Your objective: In this exercise, each record below is to be written out again exactly.

Collected data
━━━━━━━━━━━━━━━━━━━━━━━━━━━━━━

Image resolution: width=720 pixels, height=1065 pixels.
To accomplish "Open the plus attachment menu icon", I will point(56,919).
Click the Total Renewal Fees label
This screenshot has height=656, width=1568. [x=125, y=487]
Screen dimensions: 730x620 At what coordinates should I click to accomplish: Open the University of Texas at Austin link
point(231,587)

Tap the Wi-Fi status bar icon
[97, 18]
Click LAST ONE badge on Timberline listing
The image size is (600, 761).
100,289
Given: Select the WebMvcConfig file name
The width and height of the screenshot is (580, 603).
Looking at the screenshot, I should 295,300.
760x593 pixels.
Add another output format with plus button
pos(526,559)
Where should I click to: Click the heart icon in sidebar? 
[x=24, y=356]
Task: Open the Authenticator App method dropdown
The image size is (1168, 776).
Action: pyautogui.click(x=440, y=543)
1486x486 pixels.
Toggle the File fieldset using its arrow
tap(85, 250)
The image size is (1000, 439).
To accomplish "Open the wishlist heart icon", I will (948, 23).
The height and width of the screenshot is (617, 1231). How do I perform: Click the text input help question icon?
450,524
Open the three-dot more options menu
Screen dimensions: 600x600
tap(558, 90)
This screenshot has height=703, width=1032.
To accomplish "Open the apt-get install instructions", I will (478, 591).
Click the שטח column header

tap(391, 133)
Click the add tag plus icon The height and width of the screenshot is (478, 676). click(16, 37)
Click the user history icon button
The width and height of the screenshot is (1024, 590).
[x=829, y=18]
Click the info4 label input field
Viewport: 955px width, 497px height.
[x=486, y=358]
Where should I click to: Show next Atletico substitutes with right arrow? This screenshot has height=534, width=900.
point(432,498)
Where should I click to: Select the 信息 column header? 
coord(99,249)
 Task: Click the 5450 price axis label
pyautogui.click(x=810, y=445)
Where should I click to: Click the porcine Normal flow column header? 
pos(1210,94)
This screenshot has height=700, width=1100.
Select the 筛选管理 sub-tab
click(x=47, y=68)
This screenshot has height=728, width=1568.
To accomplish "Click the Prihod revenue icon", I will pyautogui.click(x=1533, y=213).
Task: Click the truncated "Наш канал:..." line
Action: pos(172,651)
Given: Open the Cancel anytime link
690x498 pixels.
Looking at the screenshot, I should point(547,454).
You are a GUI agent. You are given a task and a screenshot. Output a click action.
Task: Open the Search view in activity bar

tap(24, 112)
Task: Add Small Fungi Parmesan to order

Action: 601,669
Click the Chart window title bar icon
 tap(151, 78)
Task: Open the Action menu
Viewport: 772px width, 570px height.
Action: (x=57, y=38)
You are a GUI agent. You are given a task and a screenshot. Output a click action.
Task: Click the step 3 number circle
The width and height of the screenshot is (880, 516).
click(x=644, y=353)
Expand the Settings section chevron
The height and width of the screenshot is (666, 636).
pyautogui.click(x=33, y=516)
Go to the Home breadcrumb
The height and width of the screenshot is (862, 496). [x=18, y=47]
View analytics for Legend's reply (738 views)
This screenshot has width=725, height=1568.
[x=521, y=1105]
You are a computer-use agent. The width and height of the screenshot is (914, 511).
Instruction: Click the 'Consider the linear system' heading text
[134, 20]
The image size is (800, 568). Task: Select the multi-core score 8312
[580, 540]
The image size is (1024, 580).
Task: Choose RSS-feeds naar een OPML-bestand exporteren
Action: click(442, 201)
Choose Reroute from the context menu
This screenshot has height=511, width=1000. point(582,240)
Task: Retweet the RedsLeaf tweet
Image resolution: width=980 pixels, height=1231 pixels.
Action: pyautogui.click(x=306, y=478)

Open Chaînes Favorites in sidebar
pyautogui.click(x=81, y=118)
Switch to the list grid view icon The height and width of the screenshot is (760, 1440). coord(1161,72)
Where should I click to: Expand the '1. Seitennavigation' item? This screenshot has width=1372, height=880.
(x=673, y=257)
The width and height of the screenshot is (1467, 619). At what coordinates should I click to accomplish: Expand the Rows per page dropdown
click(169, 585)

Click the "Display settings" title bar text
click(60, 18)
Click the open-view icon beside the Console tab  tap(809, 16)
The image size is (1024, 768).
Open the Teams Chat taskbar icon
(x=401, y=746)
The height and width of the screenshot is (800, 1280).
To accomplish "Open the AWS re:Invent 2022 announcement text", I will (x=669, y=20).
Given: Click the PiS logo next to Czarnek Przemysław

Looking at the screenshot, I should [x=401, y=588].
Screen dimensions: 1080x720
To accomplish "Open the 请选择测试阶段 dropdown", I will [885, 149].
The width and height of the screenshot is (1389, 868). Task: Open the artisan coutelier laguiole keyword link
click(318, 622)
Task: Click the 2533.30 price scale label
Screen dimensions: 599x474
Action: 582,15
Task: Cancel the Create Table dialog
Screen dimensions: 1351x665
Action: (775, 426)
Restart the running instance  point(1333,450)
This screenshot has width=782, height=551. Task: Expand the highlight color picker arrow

━━━━━━━━━━━━━━━━━━━━━━━━━━━━━━

Response to this exercise:
Image resolution: width=720 pixels, height=1065 pixels.
To accomplish "Open the plus attachment menu icon", I will point(56,919).
Click the Total Renewal Fees label
This screenshot has height=656, width=1568. [x=125, y=487]
Screen dimensions: 730x620 At what coordinates should I click to accomplish: Open the University of Texas at Austin link
point(231,587)

Tap the Wi-Fi status bar icon
[97, 18]
Click LAST ONE badge on Timberline listing
The image size is (600, 761).
100,289
Given: Select the WebMvcConfig file name
The width and height of the screenshot is (580, 603).
Looking at the screenshot, I should 295,300.
760x593 pixels.
Add another output format with plus button
pos(526,559)
Where should I click to: Click the heart icon in sidebar? 
[x=24, y=356]
Task: Open the Authenticator App method dropdown
The image size is (1168, 776).
Action: pyautogui.click(x=440, y=543)
1486x486 pixels.
Toggle the File fieldset using its arrow
tap(85, 250)
The image size is (1000, 439).
To accomplish "Open the wishlist heart icon", I will (948, 23).
The height and width of the screenshot is (617, 1231). How do I perform: Click the text input help question icon?
450,524
Open the three-dot more options menu
Screen dimensions: 600x600
tap(558, 90)
This screenshot has height=703, width=1032.
To accomplish "Open the apt-get install instructions", I will (478, 591).
Click the שטח column header

tap(391, 133)
Click the add tag plus icon The height and width of the screenshot is (478, 676). click(16, 37)
Click the user history icon button
The width and height of the screenshot is (1024, 590).
[x=829, y=18]
Click the info4 label input field
Viewport: 955px width, 497px height.
[x=486, y=358]
Where should I click to: Show next Atletico substitutes with right arrow? This screenshot has height=534, width=900.
point(432,498)
Where should I click to: Select the 信息 column header? 
coord(99,249)
 Task: Click the 5450 price axis label
pyautogui.click(x=810, y=445)
Where should I click to: Click the porcine Normal flow column header? 
pos(1210,94)
This screenshot has height=700, width=1100.
Select the 筛选管理 sub-tab
click(x=47, y=68)
This screenshot has height=728, width=1568.
To accomplish "Click the Prihod revenue icon", I will pyautogui.click(x=1533, y=213).
Task: Click the truncated "Наш канал:..." line
Action: pos(172,651)
Given: Open the Cancel anytime link
690x498 pixels.
Looking at the screenshot, I should point(547,454).
You are a GUI agent. You are given a task and a screenshot. Output a click action.
Task: Open the Search view in activity bar

tap(24, 112)
Task: Add Small Fungi Parmesan to order

Action: 601,669
Click the Chart window title bar icon
 tap(151, 78)
Task: Open the Action menu
Viewport: 772px width, 570px height.
Action: (x=57, y=38)
You are a GUI agent. You are given a task and a screenshot. Output a click action.
Task: Click the step 3 number circle
The width and height of the screenshot is (880, 516).
click(x=644, y=353)
Expand the Settings section chevron
The height and width of the screenshot is (666, 636).
pyautogui.click(x=33, y=516)
Go to the Home breadcrumb
The height and width of the screenshot is (862, 496). [x=18, y=47]
View analytics for Legend's reply (738 views)
This screenshot has width=725, height=1568.
[x=521, y=1105]
You are a computer-use agent. The width and height of the screenshot is (914, 511).
Instruction: Click the 'Consider the linear system' heading text
[134, 20]
The image size is (800, 568). Task: Select the multi-core score 8312
[580, 540]
The image size is (1024, 580).
Task: Choose RSS-feeds naar een OPML-bestand exporteren
Action: click(442, 201)
Choose Reroute from the context menu
This screenshot has height=511, width=1000. point(582,240)
Task: Retweet the RedsLeaf tweet
Image resolution: width=980 pixels, height=1231 pixels.
Action: pyautogui.click(x=306, y=478)

Open Chaînes Favorites in sidebar
pyautogui.click(x=81, y=118)
Switch to the list grid view icon The height and width of the screenshot is (760, 1440). coord(1161,72)
Where should I click to: Expand the '1. Seitennavigation' item? This screenshot has width=1372, height=880.
(x=673, y=257)
The width and height of the screenshot is (1467, 619). At what coordinates should I click to accomplish: Expand the Rows per page dropdown
click(169, 585)

Click the "Display settings" title bar text
click(60, 18)
Click the open-view icon beside the Console tab  tap(809, 16)
The image size is (1024, 768).
Open the Teams Chat taskbar icon
(x=401, y=746)
The height and width of the screenshot is (800, 1280).
To accomplish "Open the AWS re:Invent 2022 announcement text", I will (x=669, y=20).
Given: Click the PiS logo next to Czarnek Przemysław

Looking at the screenshot, I should [x=401, y=588].
Screen dimensions: 1080x720
To accomplish "Open the 请选择测试阶段 dropdown", I will [885, 149].
The width and height of the screenshot is (1389, 868). Task: Open the artisan coutelier laguiole keyword link
click(318, 622)
Task: Click the 2533.30 price scale label
Screen dimensions: 599x474
Action: 582,15
Task: Cancel the Create Table dialog
Screen dimensions: 1351x665
Action: (775, 426)
Restart the running instance  point(1333,450)
This screenshot has width=782, height=551. Task: Expand the highlight color picker arrow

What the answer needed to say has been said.